A lot of people would. And had that been the approach, he may have gotten a lot farther.

It's just my opinion but I think the optics of the campaign were JOB CUTS in the public sector. '100,000 Jobs Cut' were the first four words/terms in the banner headlines. Presented to a public that has seen a great deal of job losses over the past decade. Not what you want to open with.

You can call it semantics if you want to, I see it as optics, and the PC Party in Ontario played them poorly. Once again, they lost the election, I do not believe the Liberals won the election despite that being the end result.
 

mentalfloss

Prickly Curmudgeon Smiter
Jun 28, 2010
39,817
471
83
King Iggy was going to be the great intellectual prime minister of Canada. He had a lead and the election sewn up. He chose the time to defeat Harper with a nice lead in the polls. It was his to lose ... and he did not only losing but finishing 3rd with 19% of the popular vote ... only 10 or so % ahead of the green party. That is a definition of a loser if I ever saw one.

You have no idea what you're talking about.

The Liberals were no where near a lead before the election or even two years prior.

All we heard about was sponsorship scandal, much like Hudak's failed attempt with gas plants.


 

tay

Hall of Fame Member
May 20, 2012
11,548
1
36
Ignatieff's return to Canada turned out to be a very bad idea -- both for him and for the Liberal Party. Andrew Cohen writes in The Ottawa Citizen:






If he had wanted out three years ago, who could blame him? And now that he is leaving, who can blame him? What is there left for him in Conservative Canada except tears, taunts, cries and laments?

His political sabbatical was a disaster. He led the Liberals to the worst defeat in their history – worse than 1958, worse than 1984 – becoming the third party in Parliament, unprecedented in their long history.

Under Ignatieff, the party went from official opposition to prospective oblivion. If the Liberals run third again in the next election, behind the New Democrats, there will be pressure from progressives to merge with the NDP, as there was in 2011. And that will be the end of the Liberal Party of Canada.

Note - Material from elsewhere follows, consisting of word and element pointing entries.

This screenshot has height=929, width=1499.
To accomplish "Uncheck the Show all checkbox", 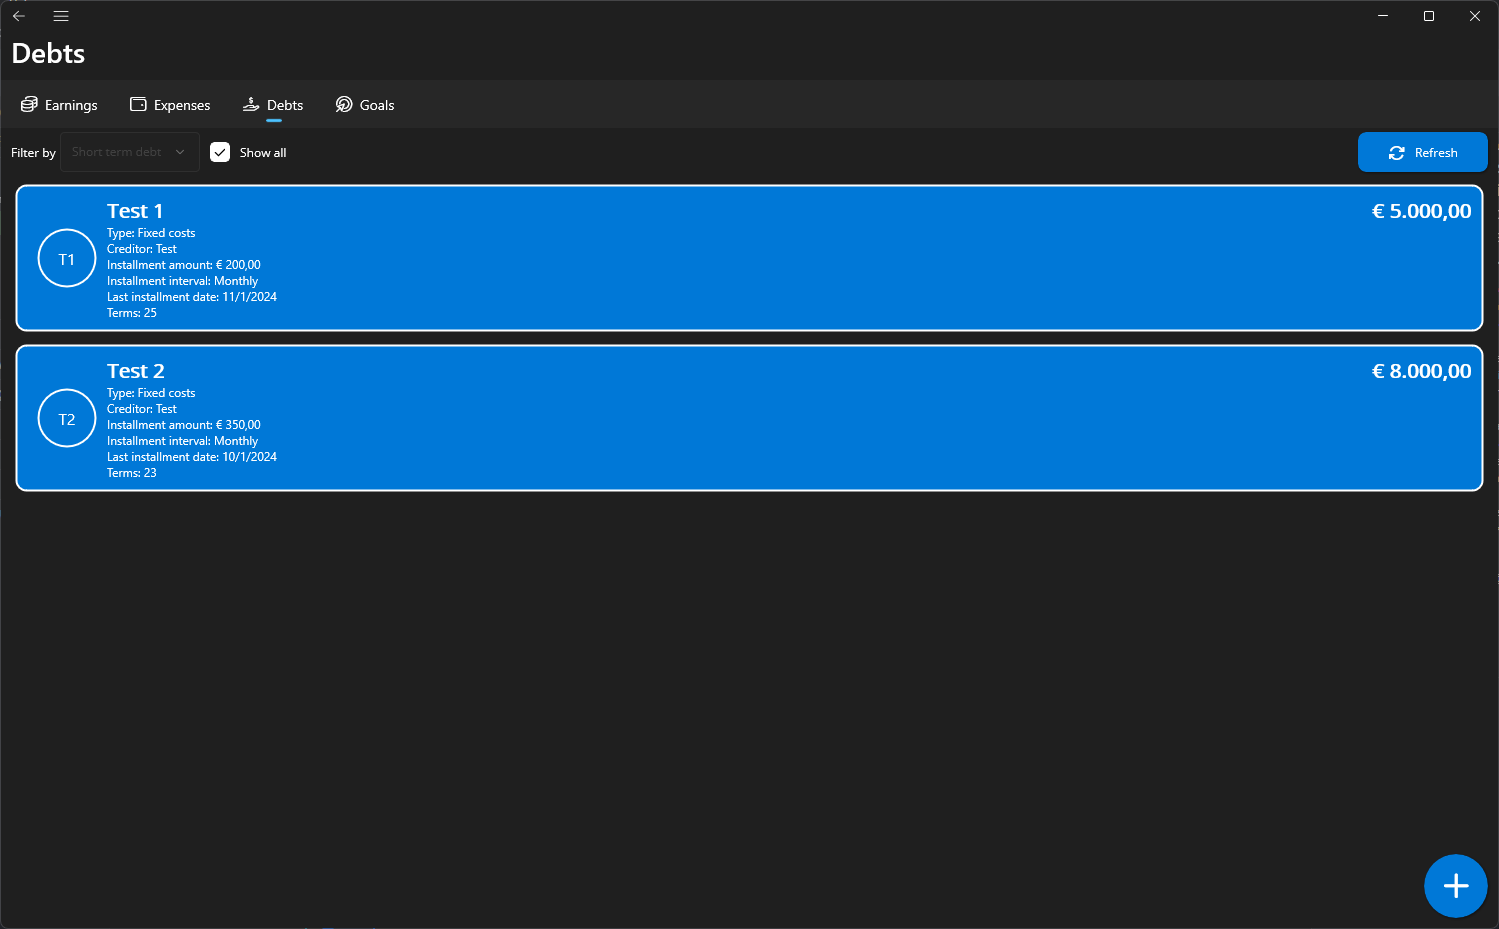I will click(x=220, y=152).
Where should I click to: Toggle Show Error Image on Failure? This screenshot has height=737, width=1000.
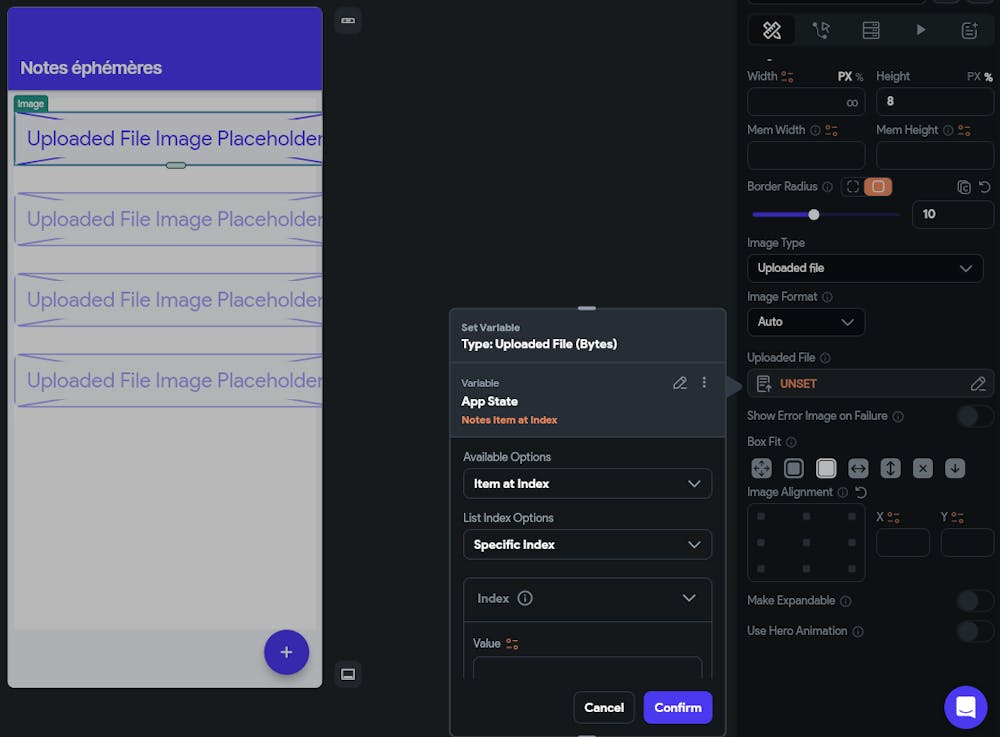tap(974, 416)
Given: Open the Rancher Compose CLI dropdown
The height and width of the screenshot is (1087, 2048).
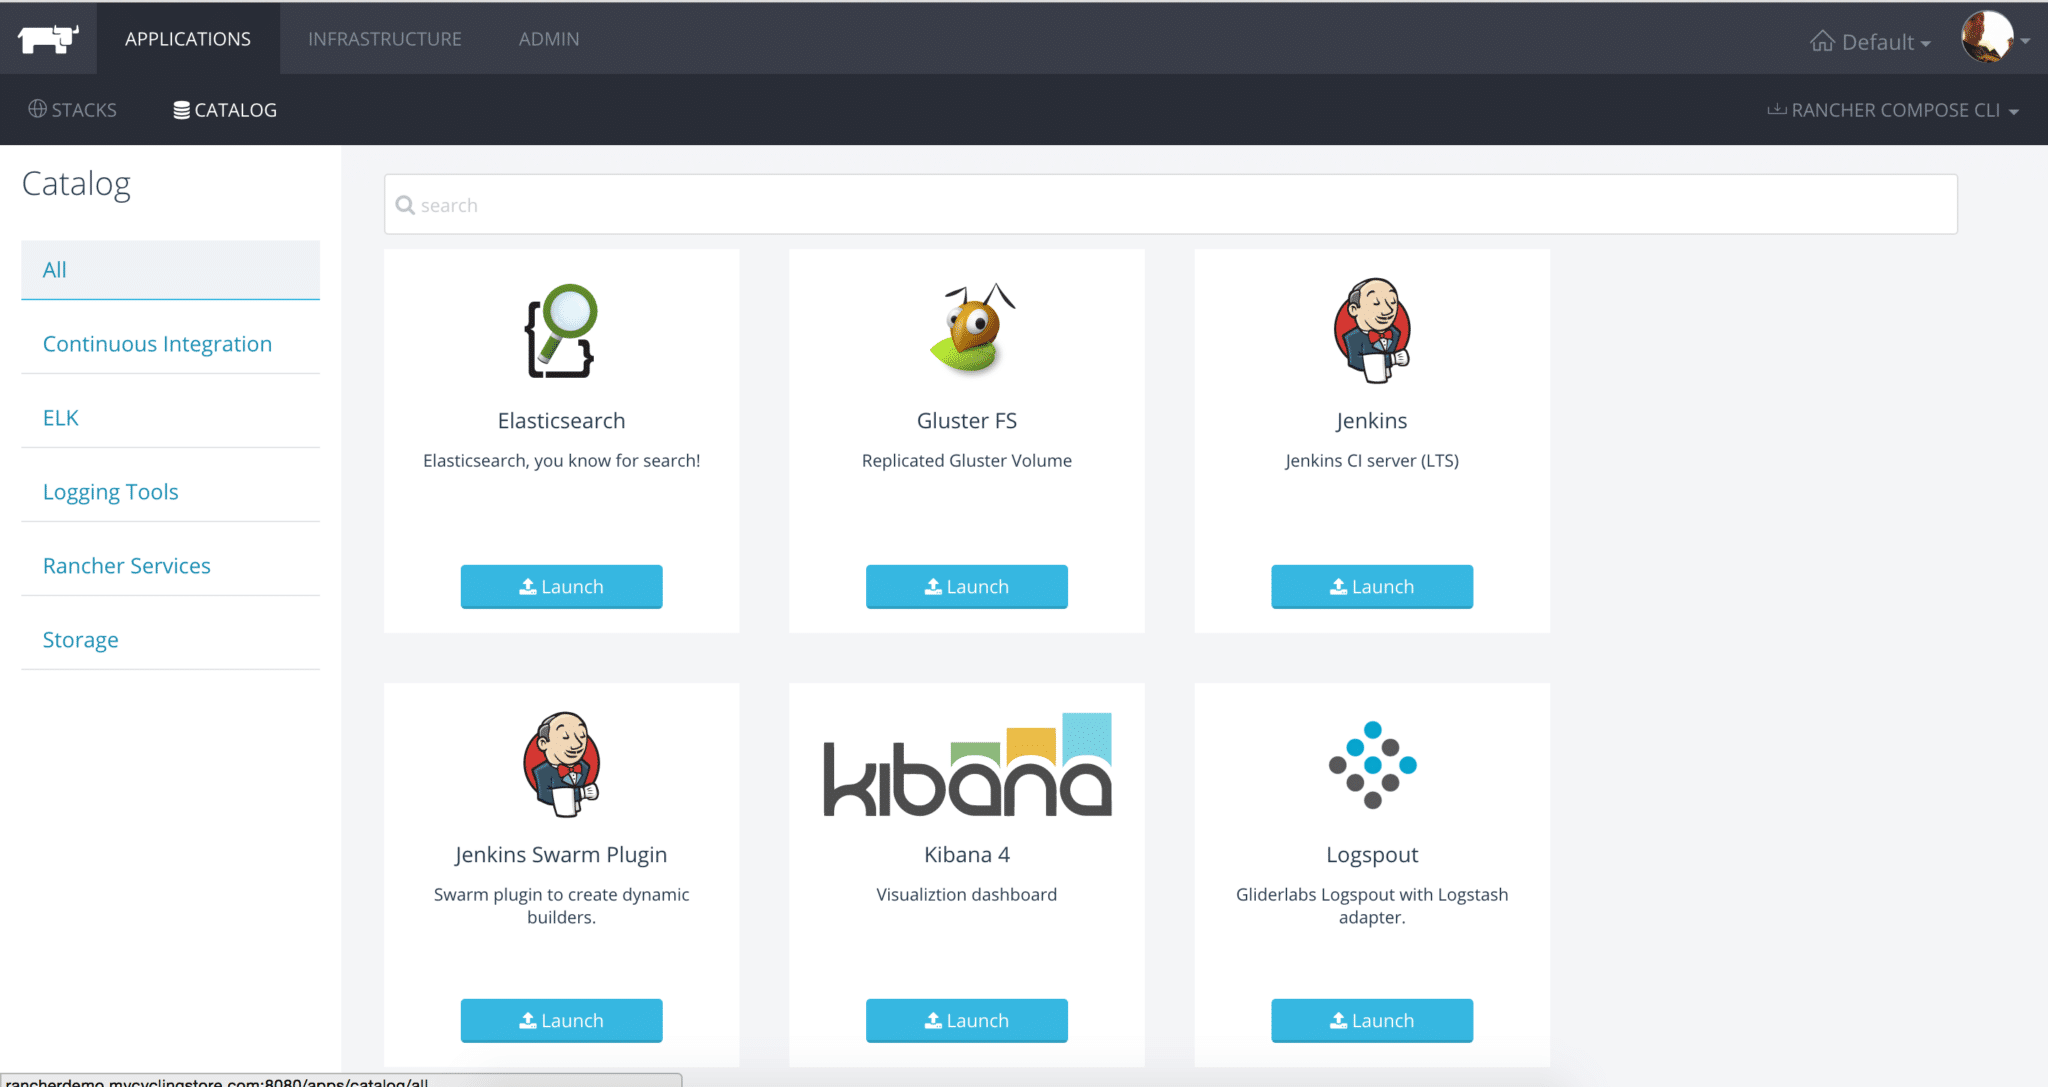Looking at the screenshot, I should tap(1893, 110).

When the Liberals convinced Ignatieff to return, they were repeating the same strategy they used when they convinced Mackenzie King -- comfortably ensconced in the United States and working for the Rockefellers -- to return and save the country form Robert Borden and Arther Meighen.

But, unlike King, Ignatieff had been away too long. He had lost his feel for the country. Moreover, King was a consummate politician. Ignatieff was a teacher.